Perlahan, Bara mengikuti langkah Dona untuk masuk ke dalam rumah. Banyak hal pula yang diceritakan sang Ibu, termasuk para pekerja setia mereka selama ini.

Setibanya di kamar,  langkah kaki Bara berhenti. Pandangannya jatuh pada bingkai foto di mana ada dia dan seorang wanita yang tampak mesra.

"Itu aku 'kan, Ma?"

"Iya, Bara."

"Lalu, perempuan itu siapa?"

Dona tampak ragu, tetapi dia segera menjawab sang putra, "Dia Mawar, tunangan kamu." 

Deg! 

Entah mengapa, tubuh Bara terasa kaku mendengar jawaban Dona. Meski begitu, tidak ada getaran di hati saat ia melihat perempuan bernama Mawar itu. Padahal, perempuan yang ada dalam bingkai begitu anggun. Justru, suara perempuan yang tak dikenalnya malah membuat jantungnya bergetar. 

Seketika, kepala Bara kembali terasa sakit. "Lalu, di mana tunanganku sekarang, Ma?"

Dona tampak terdiam, seperti memikirkan jawaban yang tepat untuk sang putra. Entah bagaimana menjawabnya.

Tunangan Bara itu bahkan tak pernah mengunjungi anaknya yang koma. Perempuan itu seolah hilang ditelan bumi.

 

Cukup lama, hingga membuat Bara tampak penasaran. "Ma? Aku ingin menemuinya."

Seketika Dona mendesah lirih. "Sudahlah, Bara. Jangan membahas terus mantanmu, lebih baik fokus pada kesembuhan saja."

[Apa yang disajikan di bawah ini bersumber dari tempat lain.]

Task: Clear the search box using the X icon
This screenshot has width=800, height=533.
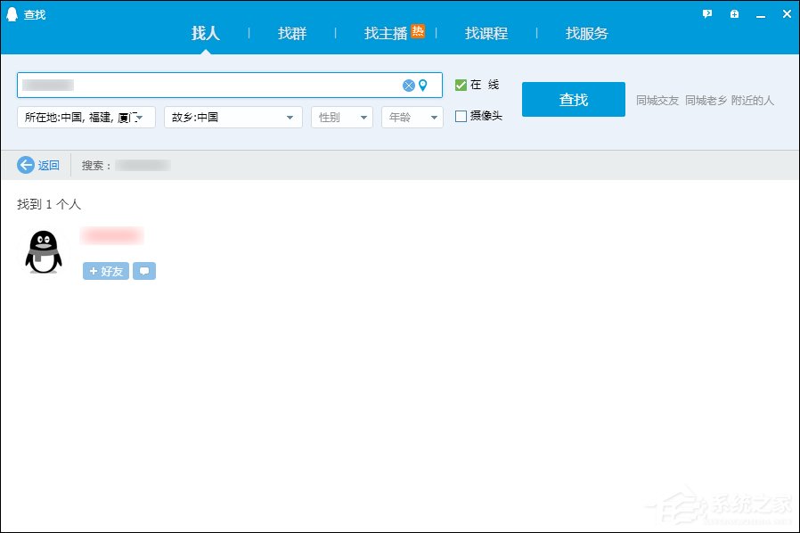Action: (x=408, y=86)
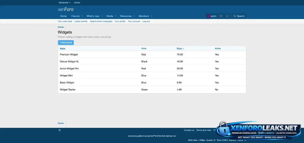Expand the Resources menu arrow
This screenshot has height=143, width=304.
134,16
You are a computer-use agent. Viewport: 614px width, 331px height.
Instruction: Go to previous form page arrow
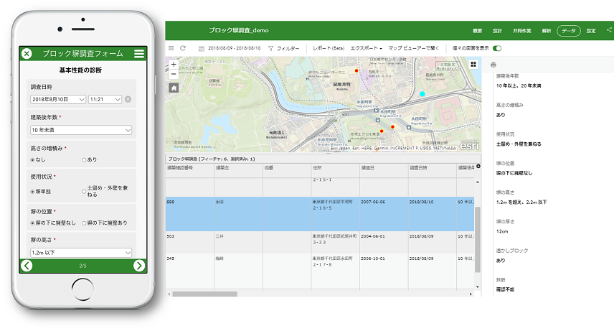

 "Tapi, bisa saja kalau aku bertemu dengan Mawar, aku akan mengingat kembali semuanya."

 Dona menghela nafas panjang, "Itu benar, tapi mama pun tidak tahu keberadaan Mawar sekarang.”

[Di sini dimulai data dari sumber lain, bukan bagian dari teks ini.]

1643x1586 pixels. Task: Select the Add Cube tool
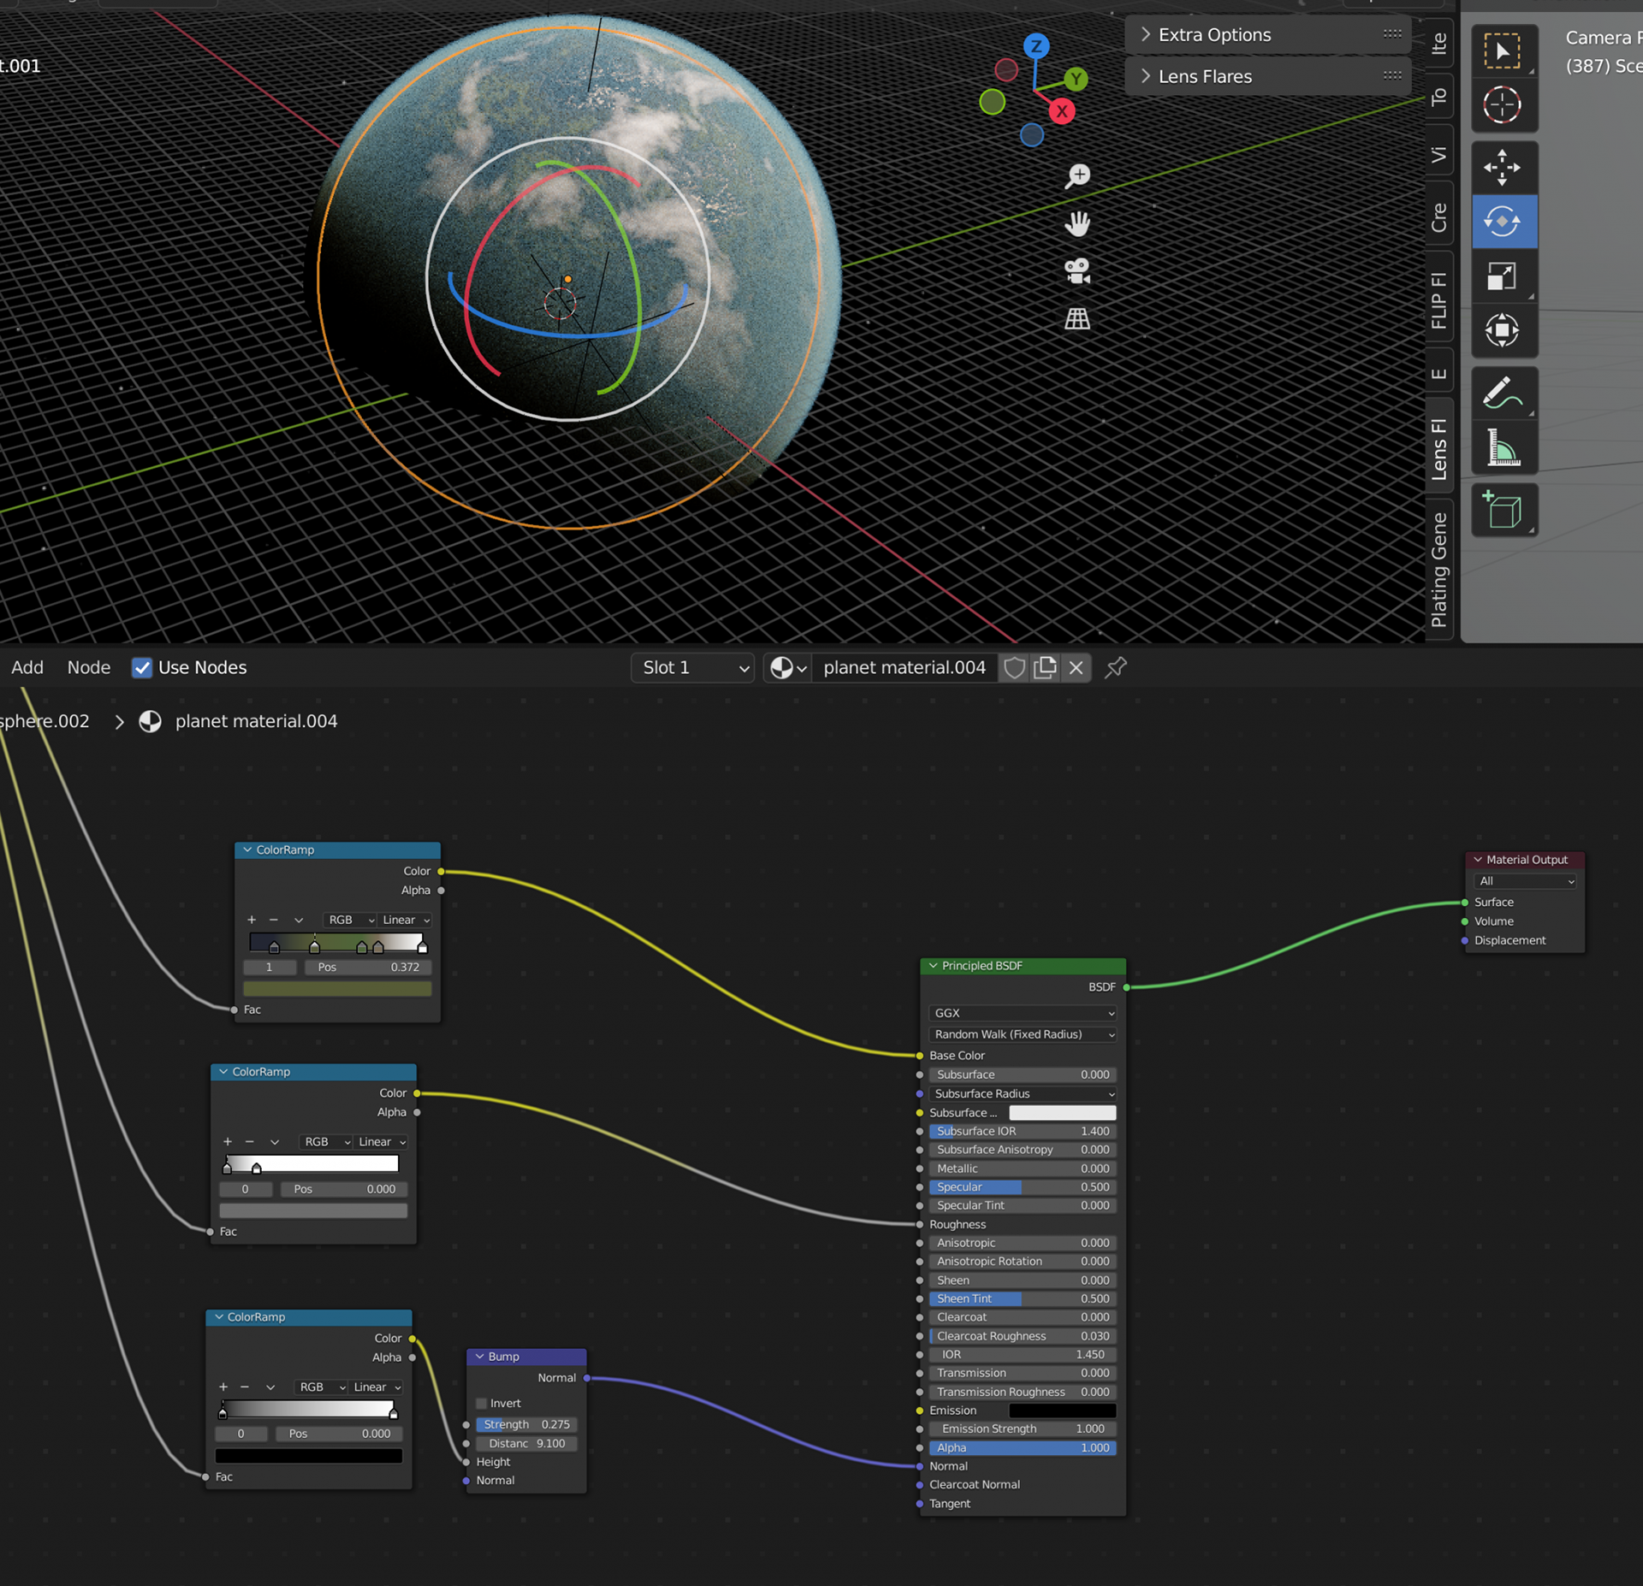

Kedua alis Bara langsung mengerut saat mendengar jawaban Dona. "Apa karena keadaanku yang sekarang membuat Mawar tidak ingin bertemu denganku?"

 Tatapan tajam langsung dilayangkan Dona pada putranya. "Kamu ini ngomong apa? Lebih baik, kamu bersiap untuk kembali ke perusahaanmu. Siapa tahu, kamu bisa mengingat kenangan jika kamu kembali beraktivitas seperti biasa."

"Perusahaan?"

"Benar, perusahaan milikmu. Sudah saatnya kamu kembali bekerja lagi," ujar Roki secara tiba-tiba.

Sontak Bara dan Dona langsung menoleh ke arah sumber suara. Mata Bara bahkan melebar kala mendengar ucapan Roki. Ia merasa belum siap kembali ke perusahaan dengan keadaannya yang sekarang. Bara merasa butuh waktu untuk mempelajari semuanya kembali.

Hanya saja, ucapan dokter yang mengatakan bahwa kemampuan Bara tak hilang, membuat Roki percaya jika anaknya bisa kembali menjalankan perusahaan seperti dulu.

“Jangan khawatir. Untuk masalah pekerjaan, ada Zulfi yang akan membimbing kamu," tambah Roki.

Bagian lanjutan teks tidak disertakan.